Stability of a thermoelastic rod

Toby Driscoll, 8th November 2011

(Chebfun example ode-eig/ThermoelasticRod.m)

Suppose a thermoelastic rod is fixed to a wall at one end and may expand to make contact with a wall at the other end. J. R. Barber [1] proposed a boundary condition that models a physically realistic transition between thermal insulation, when far from contact, and perfect thermal contact.

Linear stability analysis suggests a change from stable to unstable behavior as the temperature difference between the walls increases. The eigenvalue problem governing the stability of the perturbation phi(x) is nondimensionally

   phi''(x) = lambda*phi(x),   0 < x < 1
                                            / 1
                                           |
   phi(0) = 0,  phi'(1) + phi(1) = 4 delta |    phi(x) dx
                                           |
                                         0/

where delta is a function of the thermal gradient. The transition from stable to unstable happens at delta=1. The presence of the integral of phi in the boundary condition makes the problem unusual from a classical standpoint, but from the Chebfun point of view it's just another linear boundary condition.

LW = 'linewidth';
format long,

First, we solve the eigenvalue problem in a stable case.

N = chebop( @(u) diff(u,2), [0 1] );    % operator on 0<x<1
N.lbc = 0;     % fixed end
delta = 0.96;  % stable choice
N.bc = @(x,u) feval(diff(u),1) + u(1) - 4*delta*sum(u);  % Barber condition
[Vs,Ls] = eigs(N,4,0);  % eigenmodes closest to zero

The eigenvalues are all negative, indicating stability:

diag(Ls)

ans =
   1.0e+02 *
  -0.001601435706615
  -0.251462532662429
  -0.626486098335208
  -1.234915472724216

Here is what happens in a slightly unstable case:

delta = 1.02;  % unstable choice
N.bc = @(x,u) feval(diff(u),1) + u(1) - 4*delta*sum(u);  % Barber condition
[Vu,Lu] = eigs(N,4,0);
diag(Lu)

ans =
   1.0e+02 *
   0.000799646107482
  -0.252000055361213
  -0.625884455972660
  -1.235278901225324

Here we see the perturbation which is least stable in the first case, or unstable in the second case.

subplot(1,2,1)
plot(Vs(:,1),LW,1.6)
title(sprintf('Stable, \\lambda = %.3f',Ls(1,1)))
subplot(1,2,2)
plot(Vu(:,1),LW,1.6)
title(sprintf('Unstable, \\lambda = %.3f',Lu(1,1)))

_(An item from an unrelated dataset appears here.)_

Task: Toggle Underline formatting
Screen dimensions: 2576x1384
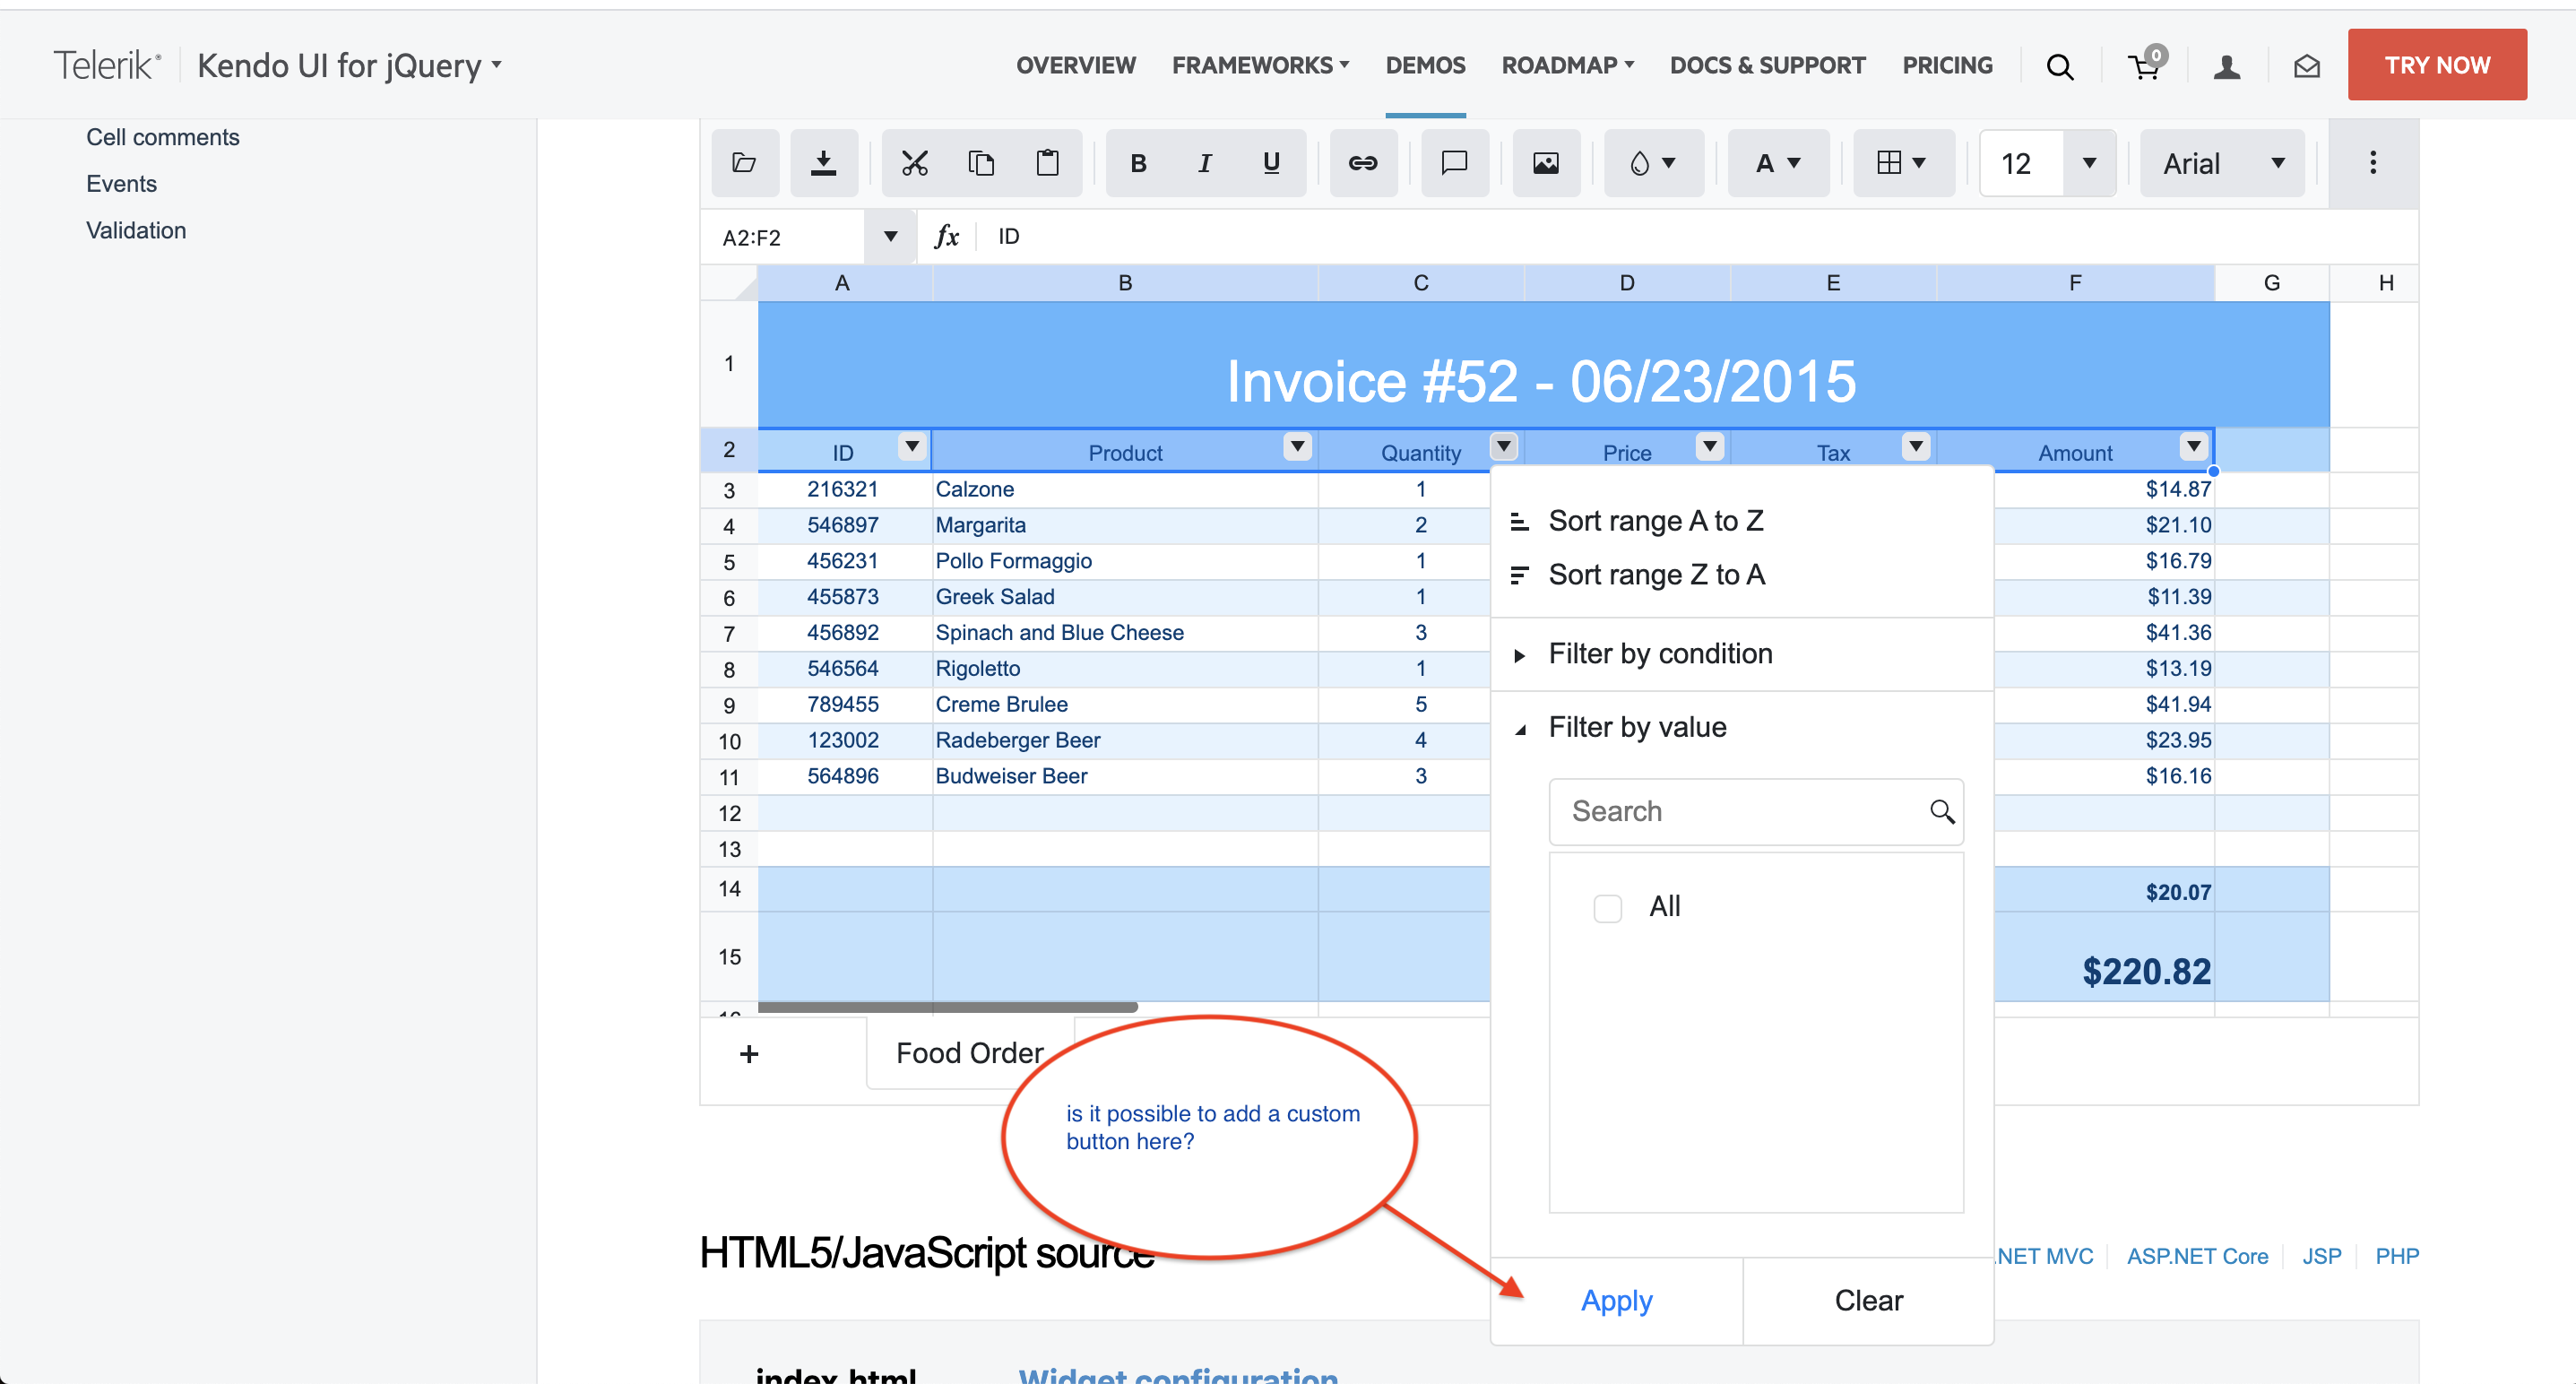Action: (1271, 163)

The solutions above look linear, but they do have significant Chebyshev coefficients out to degree 8.

Without knowing the transition value delta=1 in advance, we could locate it through a simple Chebfun rootfinding search. First, we parameterize the boundary conditions and the maximum real eigenvalue.

BC = @(delta) @(x,u) [u(0), feval(diff(u),1) + u(1) - 4*delta*sum(u)];
maxlam = @(delta) eigs( chebop([0,1],@(u)diff(u,2),BC(delta)), 1, 0 );

Then, we construct a chebfun for the maximum lambda. A polynomial of degree 10 captures the behavior of the maximum eigenvalue to about 11 digits.

stability = chebfun(maxlam,[0.5,2],'eps',1e-11,'vectorize')

stability = 
   chebfun column (1 smooth piece)
       interval       length   endpoint values   
[     0.5,       2]       11       -2      3.9   
vertical scale = 3.9

Finally, the transition in stability occurs when the eigenvalue passes through zero.

dstar = find(stability==0)
clf, plot(stability,LW,1.6), hold on, plot(dstar,0,'r*')
xlabel('\delta'), ylabel('max \lambda'), grid on

dstar =
   0.999999999997509

References:

[1] J. R. Barber, "Contact problems involving a cooled punch," J. Elast. 8 (1978), 409-423.

[2] J. A. Pelesko, "Nonlinear stability, thermoelastic contact, and the Barber condition", J. Appl. Mech. 68 (2001), 28-33.